The Teenagers - Reality Check - Albums - Reviews - Soundblab

The Teenagers - Reality Check

by Rich Morris Rating: Release Date:

Parisians The Teenagers' debut album was one of the most constantly entertaining releases of 2008 and, thanks to the band's thick Gallic accents and spoken word delivery, one of the more unusual sounding indie records of the decade. Seemingly written from the mindset of your average teen (although the band members are all in their 20s), Reality Check is littered with references to the internet, sex, alcohol, drugs and, most frequently, celebrities. "If Ben Affleck wasn't making movies would the world be better?" they muse snarkily on 'Wheel of Fortune'. Then there's the track 'Scarlett Johansen' and a very edgy little song called 'Fuck Nicole' which could very possibly be about Nicole Richie.

Breakthrough single 'Homecoming' perfectly sums up what the band is about: a duet which tells the story of an English boy who meets a hot American cheerleader and fucks her before heading home. The way it plays up to the cliches of the horny adolescent boy and the gum chewing, airhead teen girl (who thinks the encounter is just like a song by frat boy cretins Blink-182) is brilliant funny. At the same time, you'd like to hate it. Apart from being overwhelmingly zeitguisty with its references to friend requests and SUVs, it's also a tad misogynist - he fucks his "American cunt", she loves her "English romance". The reason it wins you over is less to do with its humour and more down to the way that the band play it absolutely straight, managing to capture not just the high of getting laid for the first time but, thanks mainly to the song's dreamy, droning Velvet Underground guitars, also the bittersweet nostalgia of passing innocence.

This melancholic air permeates many of the songs, and is the crucial ingredient that lends otherwise smutty, slightly nasty songs like 'French Kiss' and 'Sunset Beach' depth and meaning; a sense of seizing the moment and watching it vanish in your embrace. It's not hard to empathise; after all, sometimes we'd all like to go back to that time when it was not only accepted but somehow righteous to be solipsistic, self-serving and as sex-obsessed as possible.

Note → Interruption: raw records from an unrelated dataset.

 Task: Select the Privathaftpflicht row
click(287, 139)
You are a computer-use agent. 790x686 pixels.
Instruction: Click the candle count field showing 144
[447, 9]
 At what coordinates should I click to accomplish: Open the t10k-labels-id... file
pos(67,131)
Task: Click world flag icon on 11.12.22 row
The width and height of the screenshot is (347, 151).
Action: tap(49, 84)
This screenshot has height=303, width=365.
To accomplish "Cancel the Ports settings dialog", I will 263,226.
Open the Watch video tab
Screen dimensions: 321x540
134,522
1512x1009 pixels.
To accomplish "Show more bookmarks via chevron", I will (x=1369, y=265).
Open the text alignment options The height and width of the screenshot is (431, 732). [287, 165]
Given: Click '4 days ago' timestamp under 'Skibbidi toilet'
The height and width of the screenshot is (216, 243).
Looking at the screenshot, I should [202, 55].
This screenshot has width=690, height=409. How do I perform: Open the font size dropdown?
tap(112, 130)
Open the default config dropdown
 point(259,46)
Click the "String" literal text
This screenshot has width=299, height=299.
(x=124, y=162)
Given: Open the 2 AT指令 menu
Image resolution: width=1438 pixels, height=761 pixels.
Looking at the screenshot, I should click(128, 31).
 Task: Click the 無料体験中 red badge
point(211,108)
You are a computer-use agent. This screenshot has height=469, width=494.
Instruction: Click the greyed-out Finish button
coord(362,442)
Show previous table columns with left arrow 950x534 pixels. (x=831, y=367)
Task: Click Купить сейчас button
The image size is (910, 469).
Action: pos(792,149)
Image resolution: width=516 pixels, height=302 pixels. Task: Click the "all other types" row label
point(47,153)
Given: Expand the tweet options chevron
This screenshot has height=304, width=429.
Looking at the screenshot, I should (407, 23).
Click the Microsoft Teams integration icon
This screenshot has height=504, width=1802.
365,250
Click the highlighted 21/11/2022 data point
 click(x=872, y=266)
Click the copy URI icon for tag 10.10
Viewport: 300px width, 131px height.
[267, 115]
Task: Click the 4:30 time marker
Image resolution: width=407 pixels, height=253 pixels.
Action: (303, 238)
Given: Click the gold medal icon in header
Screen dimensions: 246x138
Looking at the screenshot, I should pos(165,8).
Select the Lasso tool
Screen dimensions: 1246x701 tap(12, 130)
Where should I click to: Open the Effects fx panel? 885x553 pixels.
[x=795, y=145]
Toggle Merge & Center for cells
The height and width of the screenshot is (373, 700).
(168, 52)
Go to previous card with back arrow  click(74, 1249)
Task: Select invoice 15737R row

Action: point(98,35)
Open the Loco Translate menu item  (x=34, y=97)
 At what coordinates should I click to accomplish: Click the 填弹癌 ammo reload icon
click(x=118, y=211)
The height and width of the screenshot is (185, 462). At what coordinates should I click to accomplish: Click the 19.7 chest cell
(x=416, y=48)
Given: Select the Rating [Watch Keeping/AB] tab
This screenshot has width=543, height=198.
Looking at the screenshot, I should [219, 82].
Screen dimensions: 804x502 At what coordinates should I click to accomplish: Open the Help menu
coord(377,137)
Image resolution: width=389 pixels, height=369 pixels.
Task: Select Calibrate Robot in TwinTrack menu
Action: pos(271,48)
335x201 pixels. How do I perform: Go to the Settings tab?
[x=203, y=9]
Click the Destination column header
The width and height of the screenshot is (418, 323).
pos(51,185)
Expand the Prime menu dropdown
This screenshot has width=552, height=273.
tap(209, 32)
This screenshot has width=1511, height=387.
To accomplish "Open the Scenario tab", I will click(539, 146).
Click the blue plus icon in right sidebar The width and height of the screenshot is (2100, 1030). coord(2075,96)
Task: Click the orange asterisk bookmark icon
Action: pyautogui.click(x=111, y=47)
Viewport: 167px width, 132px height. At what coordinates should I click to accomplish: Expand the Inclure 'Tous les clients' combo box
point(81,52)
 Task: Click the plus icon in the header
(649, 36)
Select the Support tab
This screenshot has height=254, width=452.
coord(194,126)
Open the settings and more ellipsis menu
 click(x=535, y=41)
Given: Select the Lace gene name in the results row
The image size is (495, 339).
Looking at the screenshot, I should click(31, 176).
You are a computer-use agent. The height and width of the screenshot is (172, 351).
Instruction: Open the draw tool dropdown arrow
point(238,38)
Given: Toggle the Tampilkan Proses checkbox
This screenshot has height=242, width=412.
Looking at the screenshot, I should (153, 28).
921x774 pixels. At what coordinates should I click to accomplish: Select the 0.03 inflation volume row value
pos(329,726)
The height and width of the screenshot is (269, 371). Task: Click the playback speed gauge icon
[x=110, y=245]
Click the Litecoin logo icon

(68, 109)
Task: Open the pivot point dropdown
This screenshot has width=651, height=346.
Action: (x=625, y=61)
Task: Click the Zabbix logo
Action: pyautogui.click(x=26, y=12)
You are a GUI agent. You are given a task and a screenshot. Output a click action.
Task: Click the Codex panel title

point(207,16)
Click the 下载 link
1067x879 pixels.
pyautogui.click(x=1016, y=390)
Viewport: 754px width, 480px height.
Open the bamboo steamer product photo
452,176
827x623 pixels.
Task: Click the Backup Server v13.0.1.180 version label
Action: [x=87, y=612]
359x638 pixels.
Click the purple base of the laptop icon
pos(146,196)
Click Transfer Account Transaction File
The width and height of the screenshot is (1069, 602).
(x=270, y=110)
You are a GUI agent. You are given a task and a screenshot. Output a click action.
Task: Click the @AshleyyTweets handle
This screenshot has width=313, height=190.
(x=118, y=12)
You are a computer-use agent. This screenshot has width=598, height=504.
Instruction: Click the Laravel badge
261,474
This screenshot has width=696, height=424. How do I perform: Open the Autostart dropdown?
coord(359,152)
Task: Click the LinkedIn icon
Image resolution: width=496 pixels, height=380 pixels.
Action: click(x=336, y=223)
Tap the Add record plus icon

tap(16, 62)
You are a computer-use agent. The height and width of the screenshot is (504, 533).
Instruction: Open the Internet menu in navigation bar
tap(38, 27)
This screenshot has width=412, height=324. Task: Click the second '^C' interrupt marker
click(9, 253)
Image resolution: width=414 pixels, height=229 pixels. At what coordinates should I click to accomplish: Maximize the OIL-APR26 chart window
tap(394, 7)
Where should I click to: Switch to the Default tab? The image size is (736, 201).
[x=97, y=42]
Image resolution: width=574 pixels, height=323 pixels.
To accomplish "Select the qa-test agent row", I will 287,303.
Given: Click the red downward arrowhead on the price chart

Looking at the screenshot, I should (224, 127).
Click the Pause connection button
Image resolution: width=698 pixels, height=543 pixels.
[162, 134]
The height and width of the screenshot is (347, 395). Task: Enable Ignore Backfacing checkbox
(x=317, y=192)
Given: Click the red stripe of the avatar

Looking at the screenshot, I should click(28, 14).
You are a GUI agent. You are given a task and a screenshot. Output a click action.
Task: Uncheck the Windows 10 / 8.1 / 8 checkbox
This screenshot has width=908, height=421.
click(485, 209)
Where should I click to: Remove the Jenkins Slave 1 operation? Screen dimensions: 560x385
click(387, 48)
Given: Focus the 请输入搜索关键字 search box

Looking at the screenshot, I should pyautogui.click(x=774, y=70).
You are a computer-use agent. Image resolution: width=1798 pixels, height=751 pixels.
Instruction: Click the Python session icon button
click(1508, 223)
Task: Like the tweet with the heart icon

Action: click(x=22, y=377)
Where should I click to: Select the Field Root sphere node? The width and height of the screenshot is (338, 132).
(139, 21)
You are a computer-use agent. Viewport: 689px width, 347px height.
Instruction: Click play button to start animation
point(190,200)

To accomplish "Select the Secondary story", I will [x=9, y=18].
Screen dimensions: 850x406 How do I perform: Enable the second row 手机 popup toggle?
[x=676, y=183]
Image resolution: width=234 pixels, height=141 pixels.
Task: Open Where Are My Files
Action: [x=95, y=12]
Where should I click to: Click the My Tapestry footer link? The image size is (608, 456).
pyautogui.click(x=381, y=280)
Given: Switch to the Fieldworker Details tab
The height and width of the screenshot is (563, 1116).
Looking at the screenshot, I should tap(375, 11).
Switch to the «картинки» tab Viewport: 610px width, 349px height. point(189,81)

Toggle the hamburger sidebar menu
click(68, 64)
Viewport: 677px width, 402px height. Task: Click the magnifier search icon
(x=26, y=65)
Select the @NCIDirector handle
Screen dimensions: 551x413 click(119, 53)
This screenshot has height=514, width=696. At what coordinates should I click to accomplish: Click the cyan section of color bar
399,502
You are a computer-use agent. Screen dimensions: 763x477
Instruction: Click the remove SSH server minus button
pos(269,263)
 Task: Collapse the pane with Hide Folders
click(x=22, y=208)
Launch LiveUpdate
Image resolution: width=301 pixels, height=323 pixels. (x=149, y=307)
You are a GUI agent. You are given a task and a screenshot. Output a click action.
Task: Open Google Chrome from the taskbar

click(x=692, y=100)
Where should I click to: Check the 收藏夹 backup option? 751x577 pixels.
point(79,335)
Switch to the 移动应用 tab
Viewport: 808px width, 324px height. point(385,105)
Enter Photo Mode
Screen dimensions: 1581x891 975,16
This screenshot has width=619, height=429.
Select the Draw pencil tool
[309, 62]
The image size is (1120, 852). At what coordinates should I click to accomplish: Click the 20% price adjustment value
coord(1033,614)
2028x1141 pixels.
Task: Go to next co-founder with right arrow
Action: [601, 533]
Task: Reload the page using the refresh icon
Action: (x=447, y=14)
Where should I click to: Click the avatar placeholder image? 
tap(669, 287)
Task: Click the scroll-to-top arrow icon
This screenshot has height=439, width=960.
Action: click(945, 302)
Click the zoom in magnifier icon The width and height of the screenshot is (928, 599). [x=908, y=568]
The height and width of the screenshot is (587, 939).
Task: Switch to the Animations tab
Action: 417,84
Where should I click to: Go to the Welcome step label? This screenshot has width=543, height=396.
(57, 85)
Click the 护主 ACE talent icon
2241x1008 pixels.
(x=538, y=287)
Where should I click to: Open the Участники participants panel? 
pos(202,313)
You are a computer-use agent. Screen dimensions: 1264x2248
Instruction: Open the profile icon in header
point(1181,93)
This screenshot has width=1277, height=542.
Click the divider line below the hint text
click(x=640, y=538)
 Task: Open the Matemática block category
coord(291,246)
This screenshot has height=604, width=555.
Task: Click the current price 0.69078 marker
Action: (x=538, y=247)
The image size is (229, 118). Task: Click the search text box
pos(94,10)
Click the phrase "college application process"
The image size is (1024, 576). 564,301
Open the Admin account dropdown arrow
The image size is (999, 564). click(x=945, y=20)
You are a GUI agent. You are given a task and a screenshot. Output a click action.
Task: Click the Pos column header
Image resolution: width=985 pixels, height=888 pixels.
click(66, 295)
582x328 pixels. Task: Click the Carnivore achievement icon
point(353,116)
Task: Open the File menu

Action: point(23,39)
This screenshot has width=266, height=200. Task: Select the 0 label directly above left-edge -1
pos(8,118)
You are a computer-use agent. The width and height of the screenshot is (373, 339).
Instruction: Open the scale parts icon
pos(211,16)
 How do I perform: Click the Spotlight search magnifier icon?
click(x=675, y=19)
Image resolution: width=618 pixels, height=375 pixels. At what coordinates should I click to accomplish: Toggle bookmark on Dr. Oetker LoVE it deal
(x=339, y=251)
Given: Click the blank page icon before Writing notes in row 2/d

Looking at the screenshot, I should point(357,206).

In the end, it's hard to decide if Reality Check is a lot of well observed but slightly silly songs put to great music, or something more profound. Actually, that's pretty much true of all great pop. "Our life is for inspiration/ and memories are for construction/ We might be talking about you or something else/ We have no clue/ Doesn't matter if we tell lies, we'll look at you straight in the eyes," murmurs singer Quentin Delafon on 'Make It Happen'. Amen, brother.